In the Fall Quarter, you’ll recall, we learned a lot about the impact of different kinds of feedback on students (Dweck). Since you will each be giving students feedback on various projects, papers, assessments, etc. it will be a good exercise to look again at the Dweck articles. In week six, using your feedback on some student papers as the “text”, we will focus part of the Field Seminar on giving feedback. You will need to ask permission of the students and your teacher, to copy one set of papers (with names taken off) with your feedback. If your teacher is not comfortable with this, we can discuss it further.
Reflections on our own “cultural encapsulation” in the Fall teaching experience (for week 7, October 16th)
We will continue our self-examination of the cultural beliefs, values and experiences (or lack of experiences) that we bring to the classroom. These topics will be a part of many field seminars, with the week 7 seminar having as its formal focus, “How is your teaching addressing second language, disabled, low status and/or historically marginalized students in your classrooms?”
The focus of our formal reflective writing to be included in the Presentation Album will be a reflection on our own “cultural encapsulation” in our Fall planning, teaching, and assessment. As defined in Section 2: Assessment Guide of your MIT Student Teaching Handbook, p. 24, learning to escape our encapsulation” refers to “The degree to which an individual is able to acknowledge and critically reflect upon his/her own received cultural perspectives and comes to know how one’s perspectives influence his/her understanding of and actions towards individual from groups different than his/her received culture.”

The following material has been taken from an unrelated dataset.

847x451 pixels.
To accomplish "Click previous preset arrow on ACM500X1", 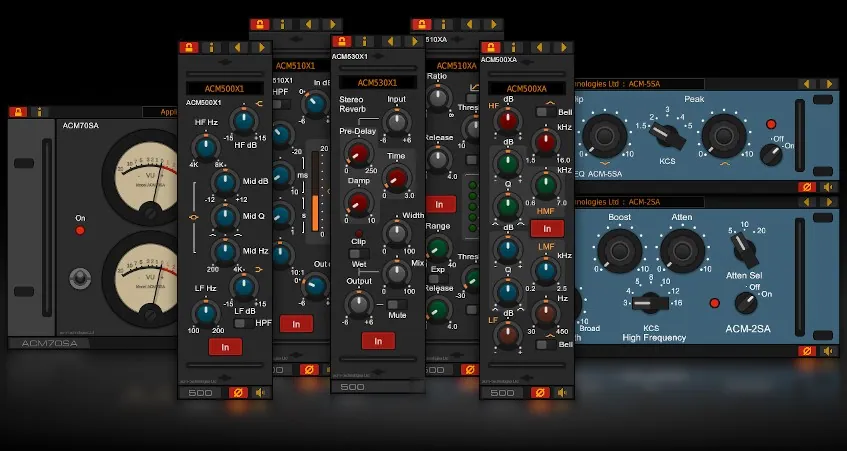I will point(239,47).
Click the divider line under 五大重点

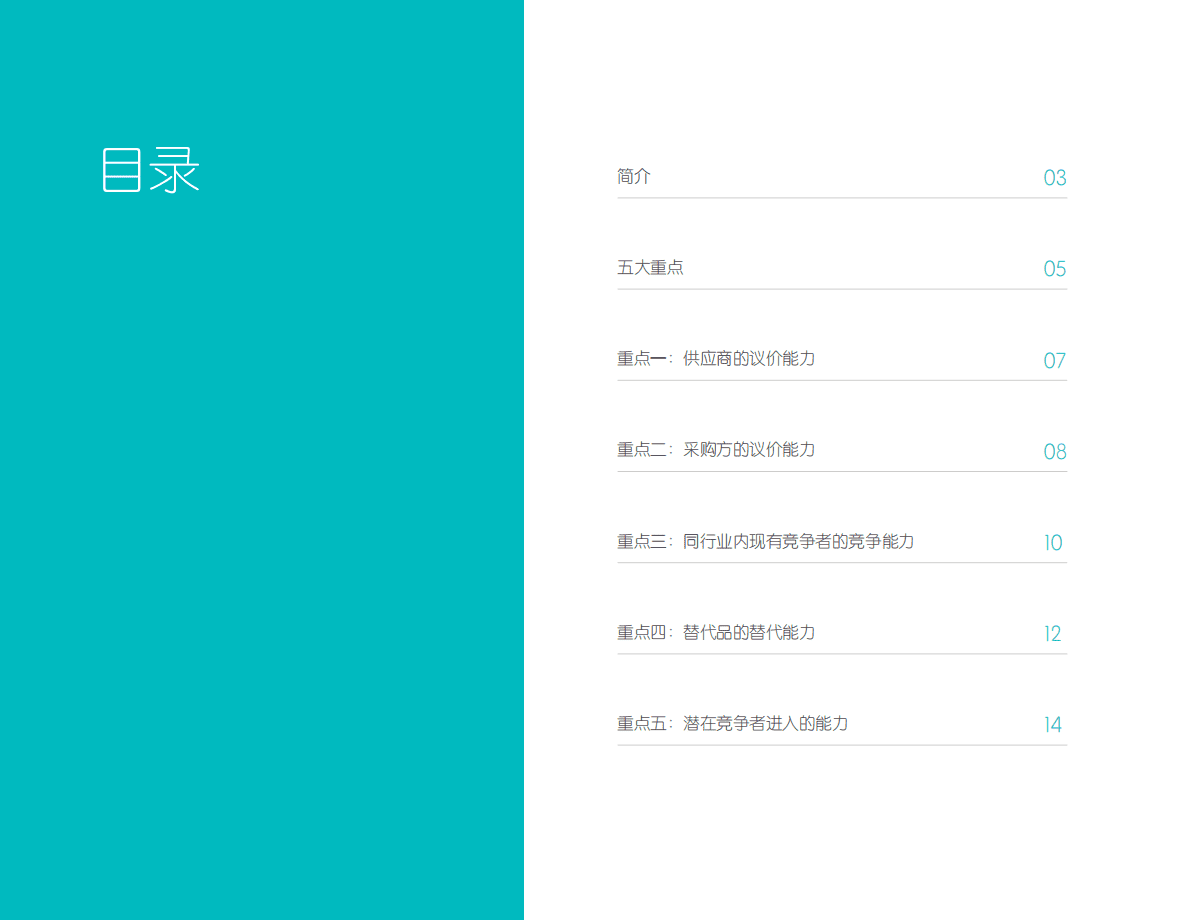coord(842,290)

As we piloted during last Spring’s micro-teaching, when you solo teach in the Fall you are responsible for meeting the Washington Administrative Code requirement that you “demonstrate a positive impact on student learning”, by assessing the impact of your teaching on helping to move your students toward one or more learning goals expressed in the EALR’s for your grade/ subject matter area. See the details of this project that are spelled out on page 14 of Section 1 of the Student Teaching Handbook. In the Winter Quarter (and again at the end of the Spring Quarter), your faculty must submit a copy of each student’s EALR’s project to Evergreen’s Professional Education Advisory Board (PEAB) for review.
During Year Two of the program, your Self-Evaluations and Faculty Evaluations need to be submitted in final form each quarter. Since you will need to send your transcripts out to districts for hiring before the end of Spring Quarter, your evaluations will become part of your formal transcript when you submit them at the end of each quarter.If you would like faculty to look them over, bring your Self-Evaluation in draft form to the final Field Seminar. Bring three copies of your final Self-Evaluation on the correct form to your Evaluation Conference.
As a part of your work during your first quarter of student teaching, you will be planning lessons/units keyed to the Washington State Essential Academic Learning Requirements. In addition, you will be keeping a reflective journal on your teaching, and you will have opportunities to assess your students' performance. These materials, as well as photographs of your classrooms, and videotapes of yourself teaching, will provide rich material for the development of a "presentation album" of your own design. This album will give you an opportunity to assemble your best work and to reflect on your strengths and creativity as an emerging teacher.
You will add to this album during your Spring student teaching, and select materials from the album to include in your Professional Portfolio prepared by the end of Spring Quarter and used in job interviews to demonstrate your competence.You can wait to hand in your Fall Quarter Presentation Album until after the November - January break. Take some time to make it look professional and share it with program colleagues during Week 2 of Winter Quarter, 2004.
Contents of the Presentation Album must include at least:
Section I - Fall Quarter Lessons separated into your ten teaching weeks, each week to include:
SECTION II - Five of your best lessons.
Section III - A full copy of the EALR’s Project that you submitted Week 9.
Note: The PEAB will not return the copy you submit to the program.